◆ DESCRIPTION OF THE TASK: Filter the entries down to the lines holding "settings", then copy those lines.

Stored records
┄┄┄┄┄┄┄┄┄┄

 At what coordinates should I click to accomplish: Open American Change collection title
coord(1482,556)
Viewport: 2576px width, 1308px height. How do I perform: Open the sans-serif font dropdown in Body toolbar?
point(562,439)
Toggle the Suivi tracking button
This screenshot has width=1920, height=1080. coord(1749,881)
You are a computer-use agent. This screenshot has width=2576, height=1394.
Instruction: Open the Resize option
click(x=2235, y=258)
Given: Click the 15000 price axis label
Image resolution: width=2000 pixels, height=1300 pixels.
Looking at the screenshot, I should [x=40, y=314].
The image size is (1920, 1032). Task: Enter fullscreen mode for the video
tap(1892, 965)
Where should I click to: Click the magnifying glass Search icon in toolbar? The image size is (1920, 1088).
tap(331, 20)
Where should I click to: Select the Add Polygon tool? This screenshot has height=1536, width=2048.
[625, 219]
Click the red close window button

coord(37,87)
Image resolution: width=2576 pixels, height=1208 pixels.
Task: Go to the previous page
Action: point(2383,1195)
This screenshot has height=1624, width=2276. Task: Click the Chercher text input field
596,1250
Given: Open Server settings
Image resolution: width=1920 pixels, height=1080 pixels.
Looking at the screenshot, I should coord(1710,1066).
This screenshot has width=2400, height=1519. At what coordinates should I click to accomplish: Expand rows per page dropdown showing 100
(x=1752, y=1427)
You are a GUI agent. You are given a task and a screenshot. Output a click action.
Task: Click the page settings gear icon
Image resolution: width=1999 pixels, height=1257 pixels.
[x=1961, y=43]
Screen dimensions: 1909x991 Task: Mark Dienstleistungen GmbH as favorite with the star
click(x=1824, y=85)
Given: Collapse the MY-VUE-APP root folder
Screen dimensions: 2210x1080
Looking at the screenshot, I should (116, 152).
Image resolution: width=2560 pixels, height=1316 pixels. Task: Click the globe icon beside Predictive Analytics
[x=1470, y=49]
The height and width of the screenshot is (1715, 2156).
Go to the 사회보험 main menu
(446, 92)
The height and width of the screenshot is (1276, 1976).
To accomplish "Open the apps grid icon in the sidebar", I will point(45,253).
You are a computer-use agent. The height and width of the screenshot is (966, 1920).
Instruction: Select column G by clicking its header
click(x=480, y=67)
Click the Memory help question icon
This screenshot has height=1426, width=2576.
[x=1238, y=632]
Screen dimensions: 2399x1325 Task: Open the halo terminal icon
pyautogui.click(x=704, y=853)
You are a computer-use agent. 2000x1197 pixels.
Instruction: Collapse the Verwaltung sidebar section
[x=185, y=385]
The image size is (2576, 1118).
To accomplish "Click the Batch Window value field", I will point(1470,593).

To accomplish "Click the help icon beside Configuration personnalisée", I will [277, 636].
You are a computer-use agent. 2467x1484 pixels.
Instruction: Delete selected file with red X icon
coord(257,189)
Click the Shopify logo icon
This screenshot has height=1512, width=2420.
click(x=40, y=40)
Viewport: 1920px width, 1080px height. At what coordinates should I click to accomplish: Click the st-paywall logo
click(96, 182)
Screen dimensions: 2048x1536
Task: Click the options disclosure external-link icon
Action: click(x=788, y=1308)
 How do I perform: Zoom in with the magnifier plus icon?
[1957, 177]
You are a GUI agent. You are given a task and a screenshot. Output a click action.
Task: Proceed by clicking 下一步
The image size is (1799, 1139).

┄┄┄┄┄┄┄┄┄┄

◆ ANSWER SPACE:
Given: Open Server settings
Task: Click the page settings gear icon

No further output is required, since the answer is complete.